The hunting and angling community is opening a new front in the campaign to restore Snake River salmon.
This month, Trout Unlimited joined dozens of fish and wildlife groups and major outdoor recreation companies in calling on the Biden administration to develop a comprehensive solution to the collapse of salmon and steelhead populations that includes removing the four dams on the lower Snake River and investing billions of dollars in a reimagining of infrastructure in the Northwest.
“Swift action by the Biden administration and Congress is the only option remaining to save these iconic and irreplaceable fish,” a letter from the groups and businesses to five cabinet secretaries reads.
The letter calls for the administration to reject a deeply flawed 15-year plan for the operation of the Columbia River system, which would not remove the Snake River dams but instead continue a failed strategy that—despite $17 billion invested—has seen Snake River salmon and steelhead drift ever closer to extinction.
In February, U.S. Rep. Mike Simpson (R-ID) introduced a bold proposal to remove the lower four Snake River dams and invest in infrastructure in the region. The Simpson proposal would not only restore a free-flowing lower Snake, but would also lift all boats in the region by making the investments the region needs for a robust and growing regional economy.
Simpson remains a champion for Snake River salmon and for the region. Now, it’s time for his Democratic colleagues in Congress and in the Biden administration to stand with him—or propose their own solutions for salmon recovery.
U.S. Sens. Patty Murray (D-WA) and Maria Cantwell (D-WA) have long histories as salmon advocates, but so far, they have not offered alternative plans. Similarly, U.S. Sens. Mike Crapo (R-ID), Jim Risch (R-ID), Jeff Merkley (D-OR) and Ron Wyden (D-OR) have not offered any comparable solutions. As key leaders in the Northwest, it’s time for these senators to work with Simpson or propose their own legislation to save Snake River salmon and steelhead from extinction.
Historically, Snake River salmon and steelhead flooded into Idaho, northeast Oregon and southeast Washington, feeding the first peoples of the Pacific Northwest while providing recreational and economic opportunities throughout the region. Historically, about half of all salmon and steelhead in the Columbia system returned to spawn in the Snake River Basin, including more than a million wild spring and summer Chinook.

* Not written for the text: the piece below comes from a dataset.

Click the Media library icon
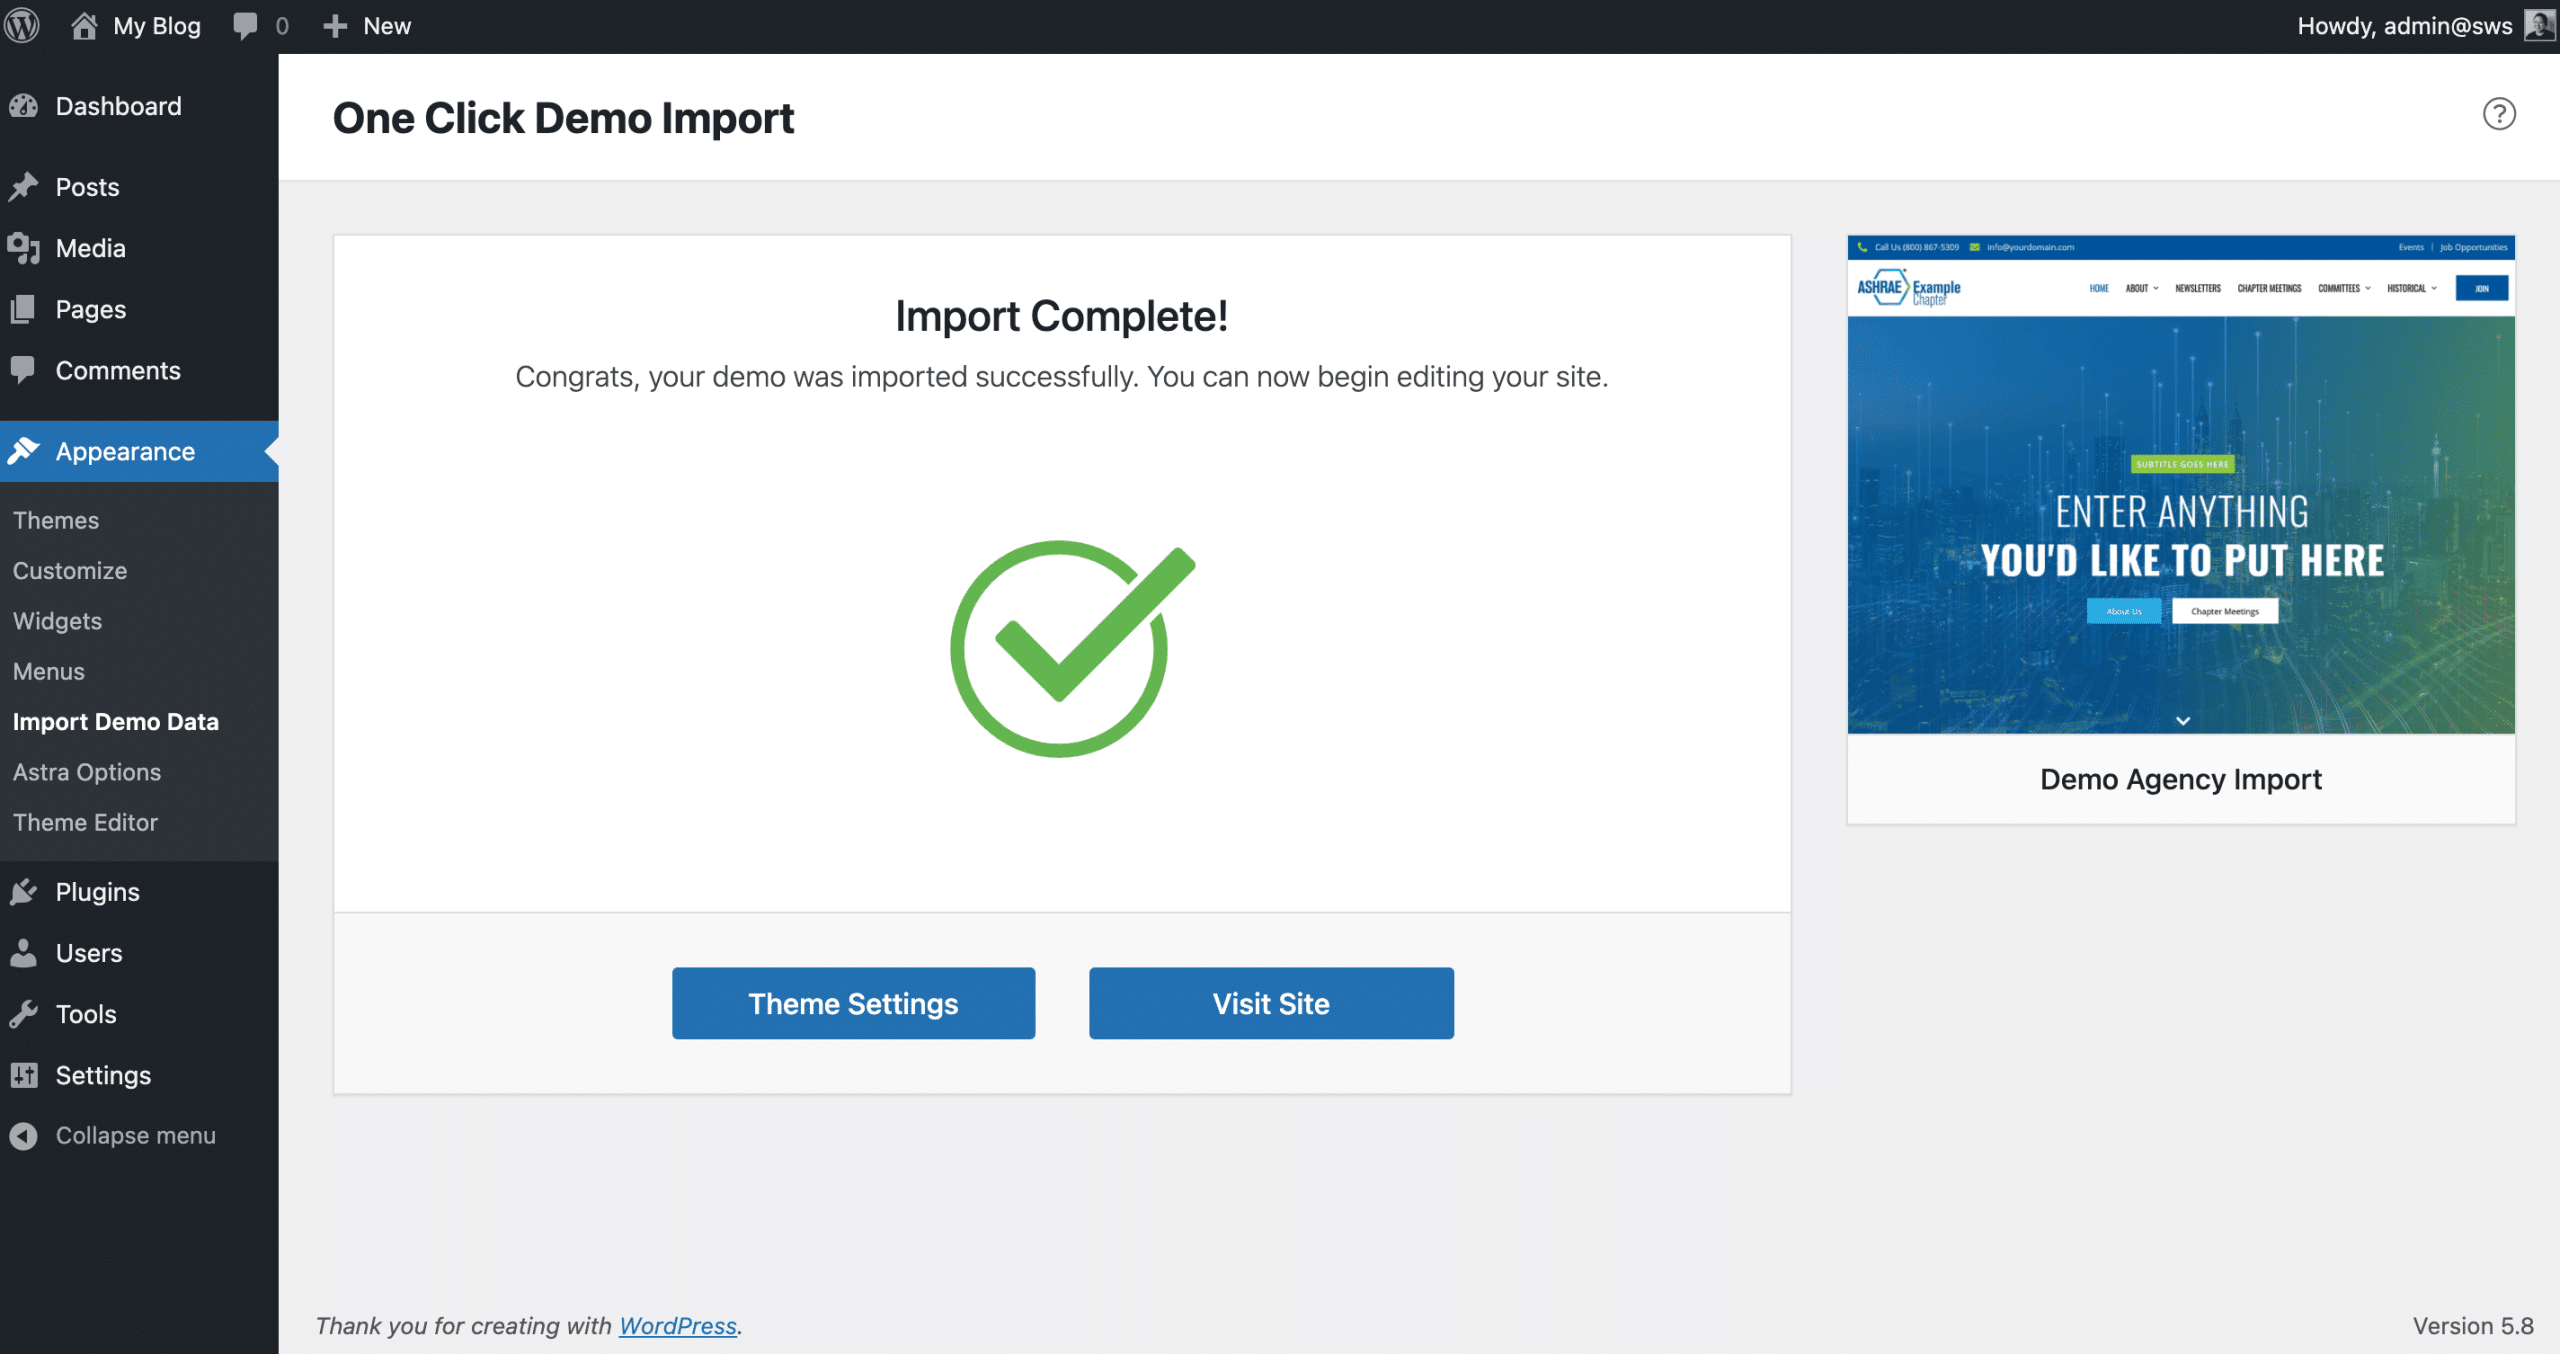(x=24, y=248)
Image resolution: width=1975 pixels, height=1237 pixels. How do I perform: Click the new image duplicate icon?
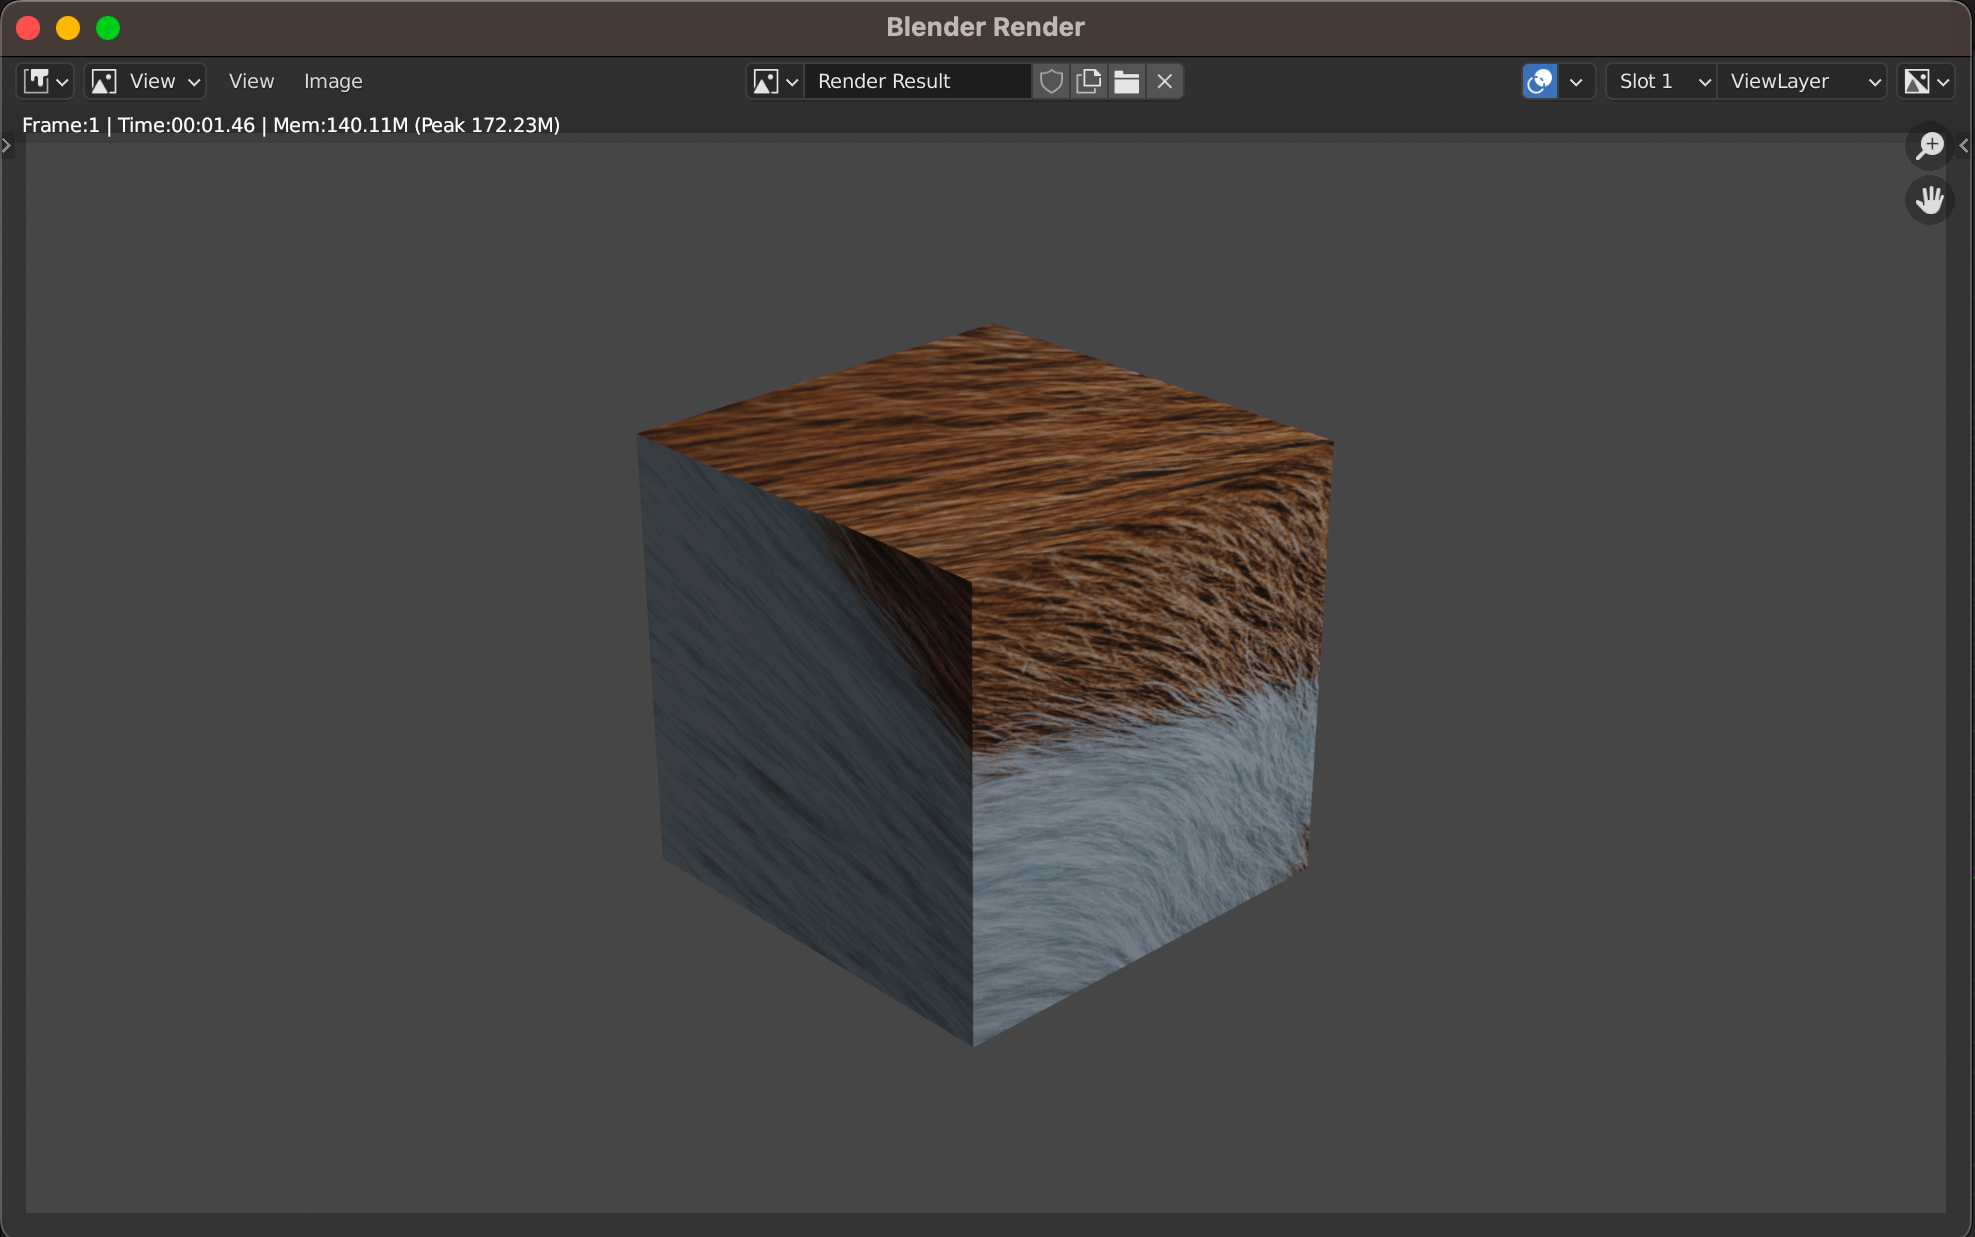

But the four lower Snake River dams built by the Army Corps of Engineers in the 1960s and 1970s—the Lower Granite, Little Goose, Lower Monumental and Ice Harbor in Washington State—have caused these once massive, historic runs of salmon and steelhead to crash.
For 50 years, we have tried barging fish, increasing spill over the dams, producing hatchery fish, and implementing dozens of other mitigation efforts. But the fact is that since the construction of the dams, we have never been able to get enough adults to the Snake River’s high-quality spawning waters to keep these fish off an extinction trajectory.
The Biden administration must stop the decades-long, bipartisan effort to double down on the failed strategies of the past, and act quickly with this Congress to chart a new course for the future.
We can recover Snake River salmon. We can meet our treaty obligations to sovereign Indigenous nations. We can replace the foregone energy production and revitalize the Northwest’s agricultural and transportation infrastructure.
But to accomplish these things, we must remove the lower four Snake River dams.